(Text segment):
######

The first years were rough. “I started it in November ninety-nine in the Technology Center over on Washington, where the new Y is now, in an eleven-by-eleven room with a drum set, guitar, amp, and two folding chairs. But the Technology Center was a terrible place to be. Kids would have to step over passed-out drunks to get to lessons! I finally realized how bad it was when somebody kicked in my door and stole all my stuff.”

He wised up, and the school grew. By 2003, he had two teachers working for him and moved to a house on the corner of North Main and Summit. By 2008, they’d outgrown that and moved to the upper floor of the Al Nalli Building, on Ashley next to the Fleetwood Diner. Just a year later, they rented the whole place. They now have two dozen teachers and nearly 500 students, “three floors of lessons, eight thousand square feet with fourteen practice rooms, four of which are also band practice rooms. And we just added the Ann Arbor Modern Conservatory in the building next door, where we teach violin, viola, cello, and double bass in all the fundamentals of classical and modern styles, so they can play everything from Mozart to Led Zeppelin!

“I’ve devoted my life to this,” says Johnson, his sincerity as palpable as his cool. “I am a music teacher, and my goal is to teach our students to be musicians in the fullest sense of the word.”

School’s out by this time, and the center’s filling with students, including the five teenagers playing in one of the school’s bands–Dave Gissiner and Dan Sagher on guitars, Robert Manor on keyboard, Drew Polovick on bass, and Erez Levin on drums. Short-haired and casually dressed, they look like any other skinny kids until they pick up their instruments in the main practice room and are transformed into cocky little rock gods.

After a few quick licks, they settle into an amazingly credible cover of “Time” from Pink Floyd’s Dark Side of the Moon with Johnson on vocals and sound effects. Then they tear into a kick-ass surf-punk pastiche instrumental with a relentless groove from the rhythm section plus searing solos from the guitars. This isn’t just zombie-making music. These kids have great technique, and they rock!

######

(What you need to do):
[1] Do these statements agree with the music school profile? Answer each with yes or no and quote the words from the profile that decide it.
(a) The school began in November 1999 in the Technology Center.
(b) By 2003, Johnson had three teachers working for him.
(c) The Ann Arbor Modern Conservatory teaches drums and guitar.
[2] According to the music school profile, which song do the five teenagers cover with Johnson on vocals?
[3] Please carry on the music school profile from the point where it stops.

(Data provided):
######

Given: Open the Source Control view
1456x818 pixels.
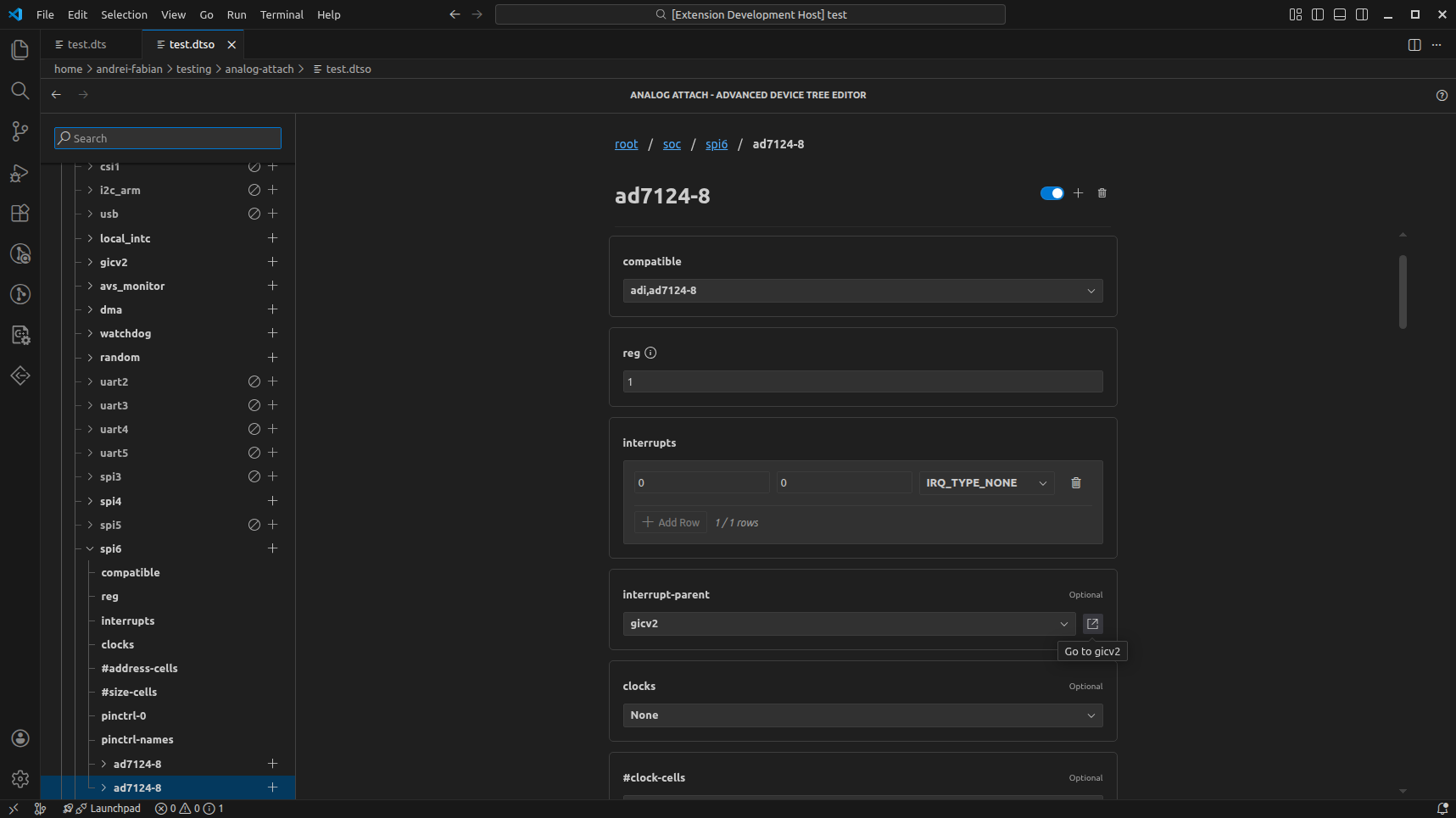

######

(Task-by-task outputs):
[1]
(a) Yes: "I started it in November ninety-nine in the Technology Center over on Washington"
(b) No: "By 2003, he had two teachers working for him"
(c) No: "where we teach violin, viola, cello, and double bass"

[2] "Time" from Pink Floyd's Dark Side of the Moon.

[3]
Ninety percent of the center’s students are male, Johnson tells me, “the vast majority teenage boys and younger.” For most, the irresistible lure is the chance to wield an electric guitar. “It’s just so cool, like a sword or a laser gun or a hot rod all rolled into one,” says Johnson. “And of course girls think you’re cool if you play one.”

But it’s not just guitar–they also teach “bass, drums, piano, voice, ukulele–which is a great instrument for four-year-olds to start on!–flute, clarinet, and now violin, viola, cello, and double bass,” Johnson says. “We also have rock bands, blues bands, jazz bands, and rock band camp in the summer.”

The bands may be Johnson’s greatest inspiration. “It dawned on me that I can teach the great rock songs and the great rock solos, but if my student doesn’t have an outlet for his skills, he may not stick with it. I was in lessons with a kid named Nick, and I said to him, ‘If I offered rock band classes, would you…’ and before I could even finish the sentence, he said, ‘Yes, sign me up.’ From then forward, when someone inquires about lessons, I explain about the rock band school, and they love it.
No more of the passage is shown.